PROVIDED ENTRIES.
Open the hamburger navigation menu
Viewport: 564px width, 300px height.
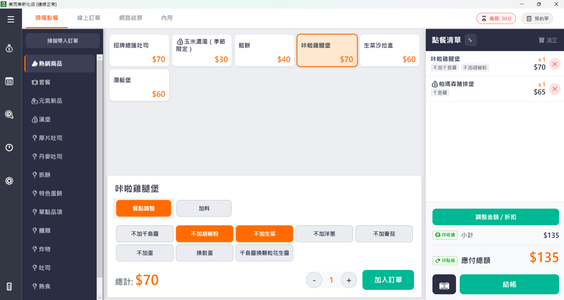pos(11,19)
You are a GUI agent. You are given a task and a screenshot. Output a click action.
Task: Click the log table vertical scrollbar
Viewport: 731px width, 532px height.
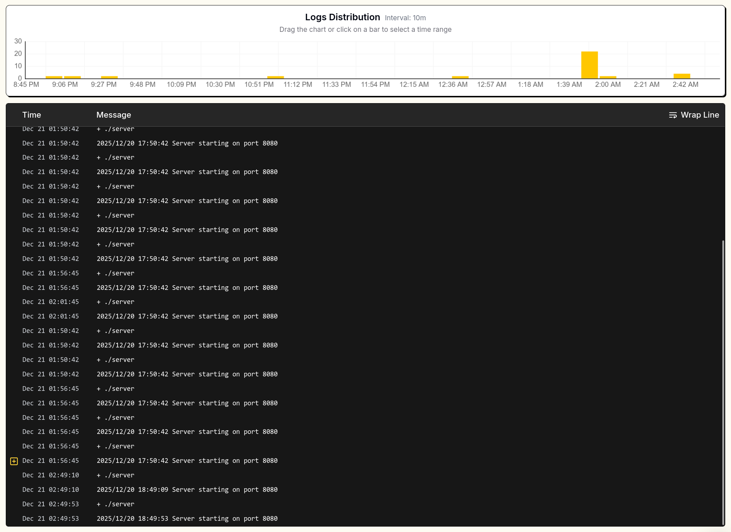click(723, 380)
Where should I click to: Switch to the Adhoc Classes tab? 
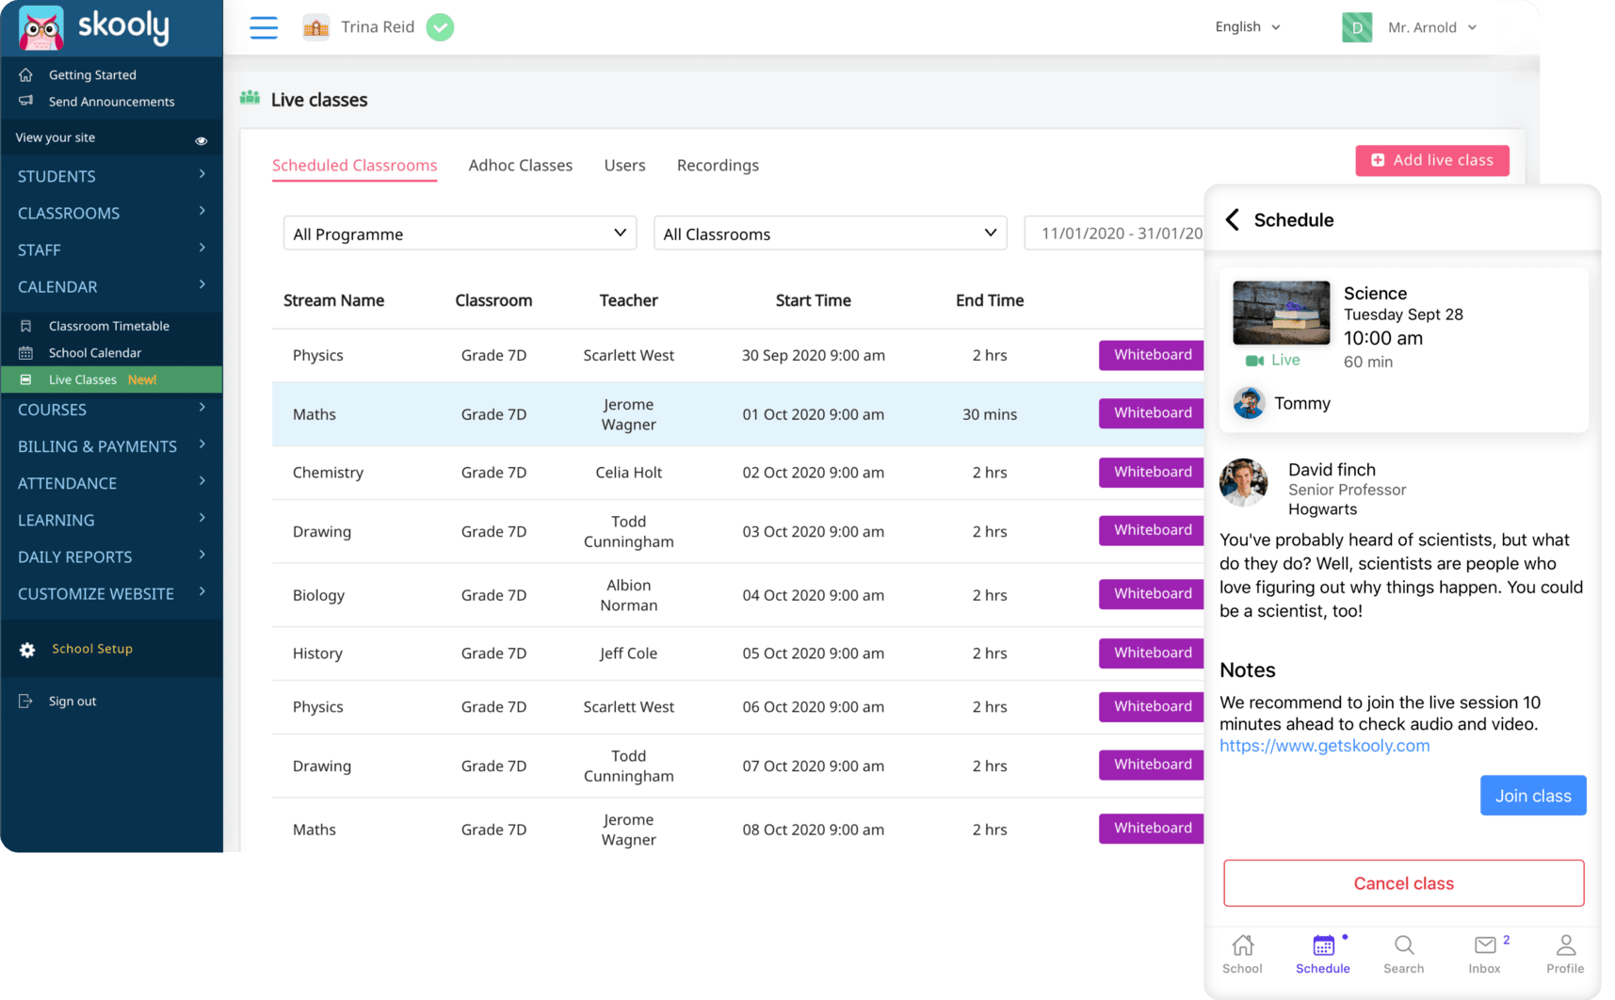pyautogui.click(x=520, y=165)

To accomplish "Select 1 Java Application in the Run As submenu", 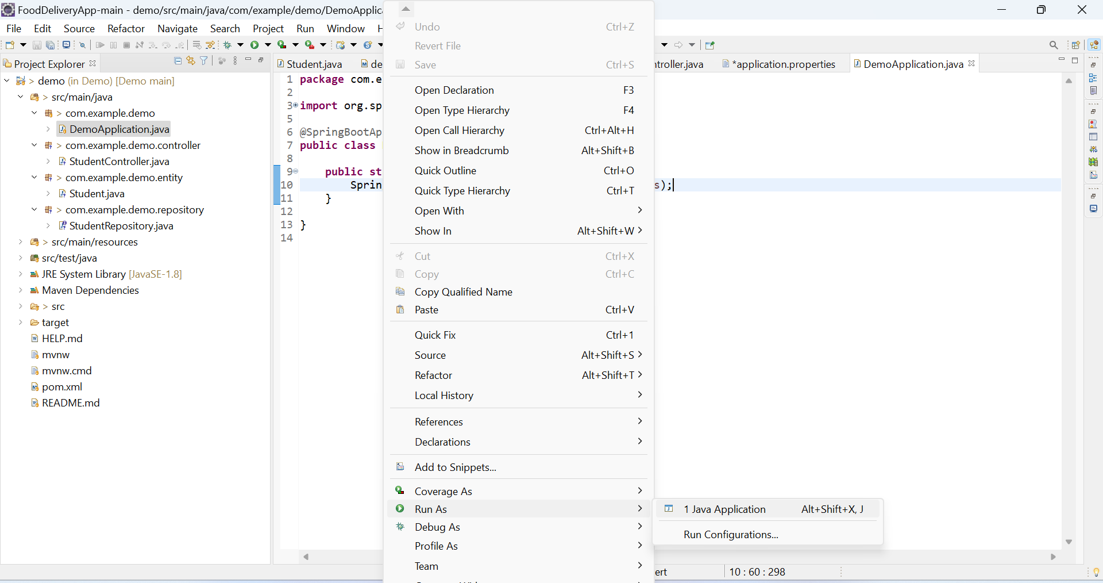I will click(724, 509).
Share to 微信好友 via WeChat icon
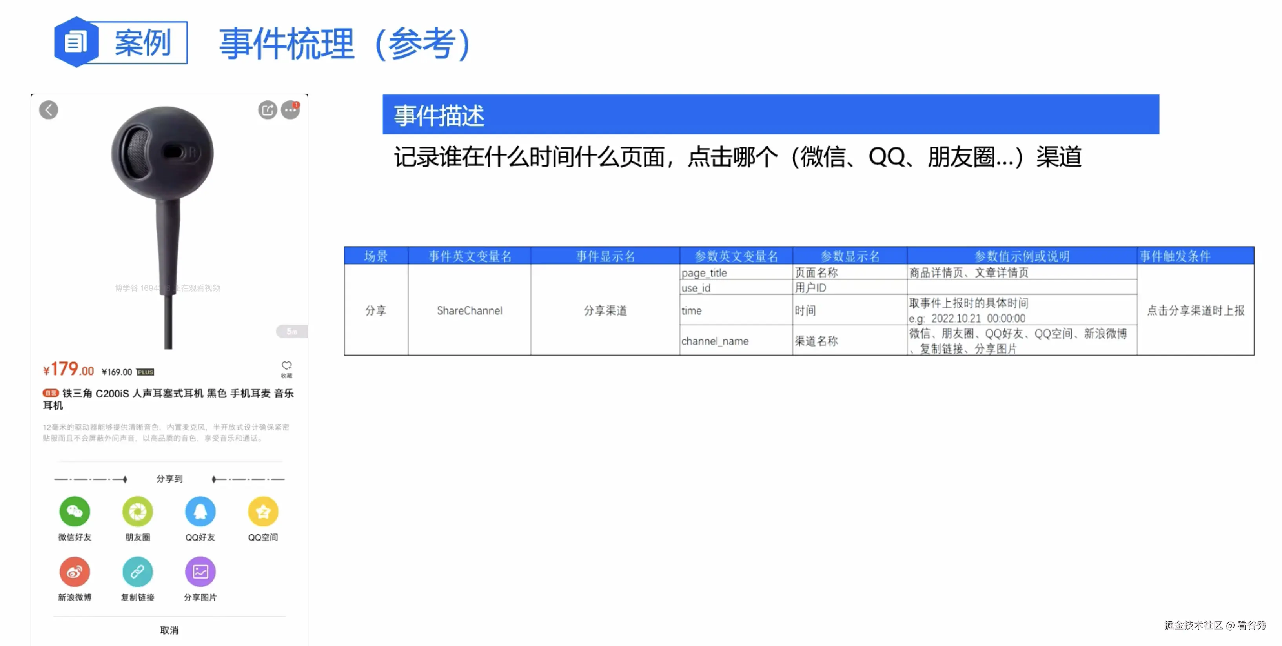This screenshot has width=1282, height=646. tap(75, 512)
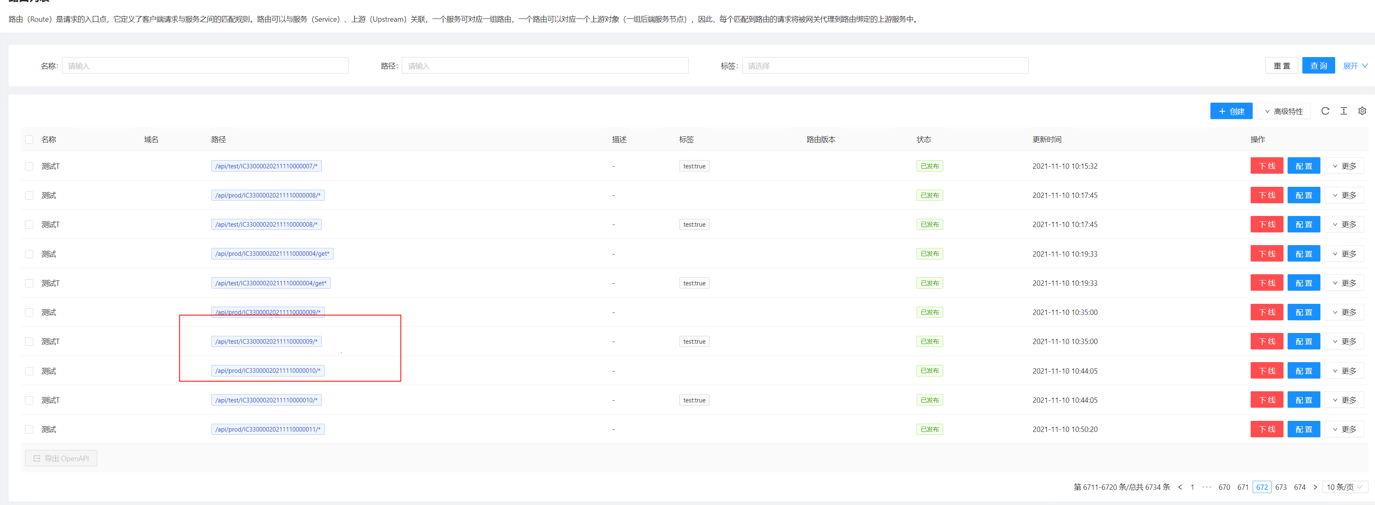Toggle the select-all checkbox in header
1375x505 pixels.
pyautogui.click(x=29, y=139)
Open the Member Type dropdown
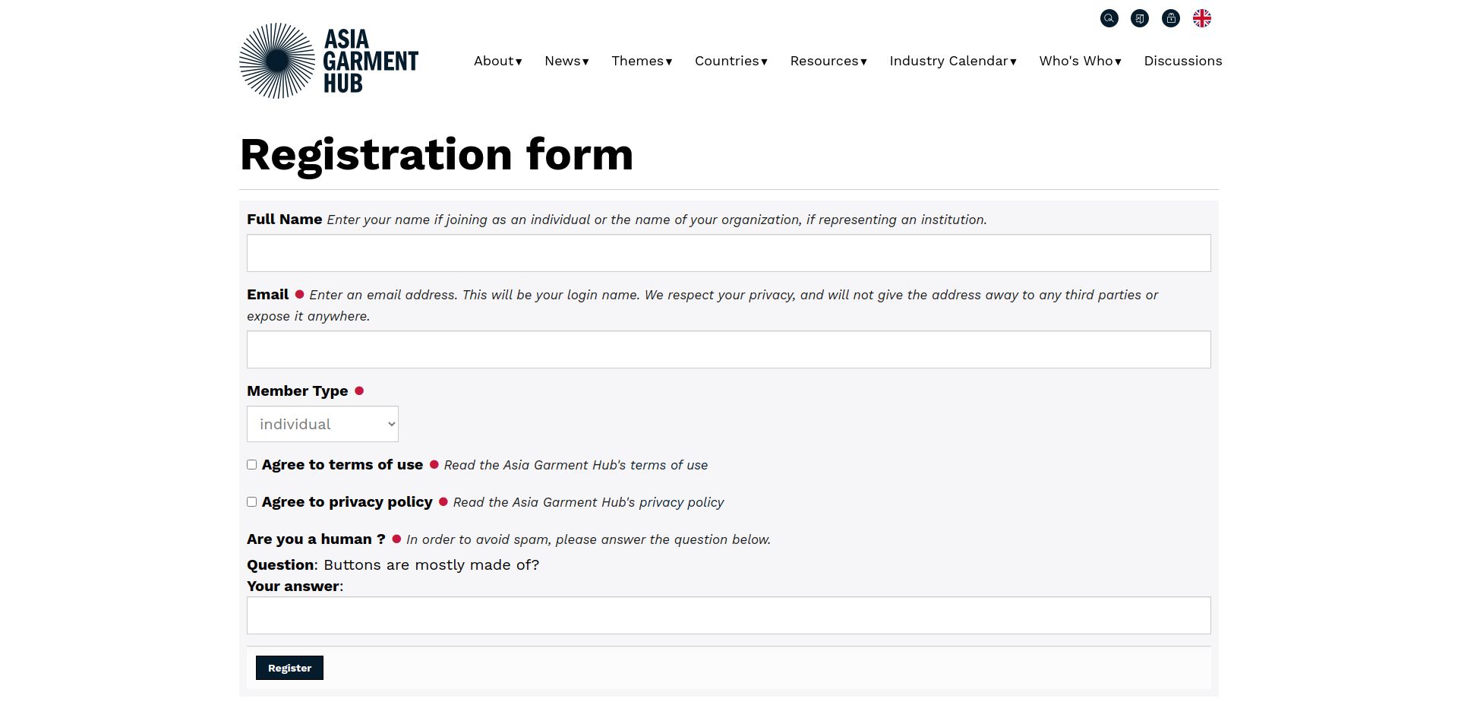The image size is (1458, 724). tap(322, 423)
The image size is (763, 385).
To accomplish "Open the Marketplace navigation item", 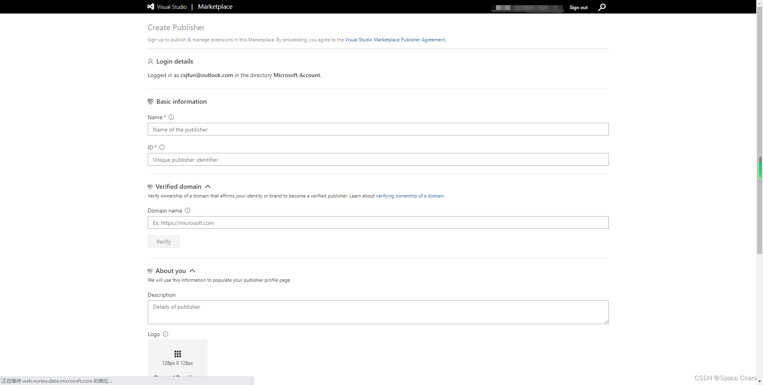I will [x=215, y=6].
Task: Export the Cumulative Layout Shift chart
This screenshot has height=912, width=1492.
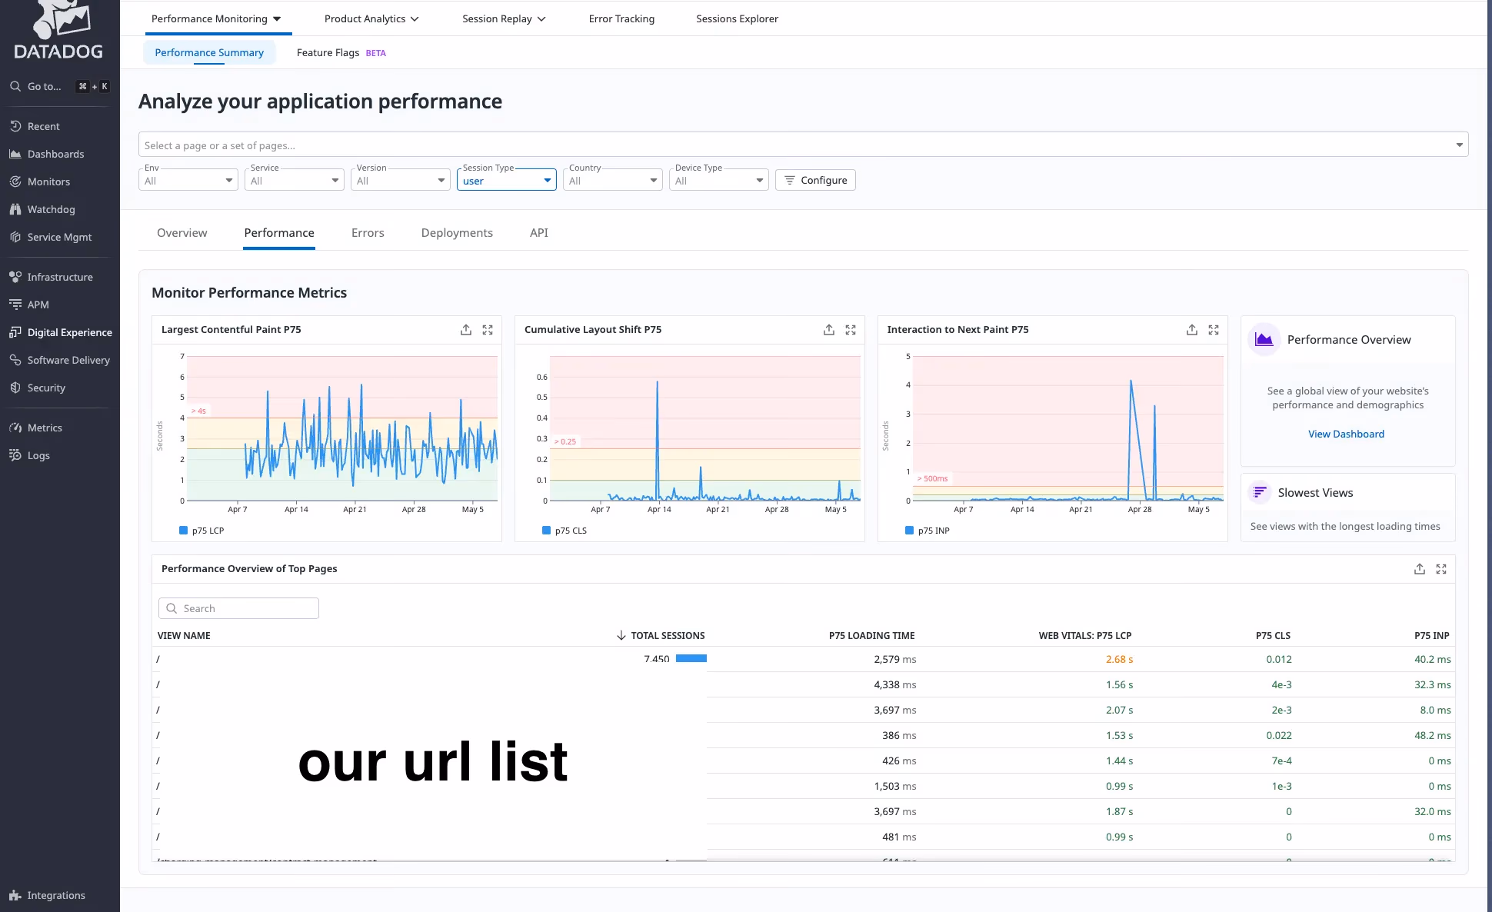Action: coord(828,329)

EXERCISE PROMPT.
Transcribe exactly, and only, the lines from the one containing "Task: Export the" through the last line of the records above, both included; leave out the pictures.

SOLUTION TO THIS EXERCISE.
Task: Export the Cumulative Layout Shift chart
This screenshot has height=912, width=1492.
Action: coord(828,329)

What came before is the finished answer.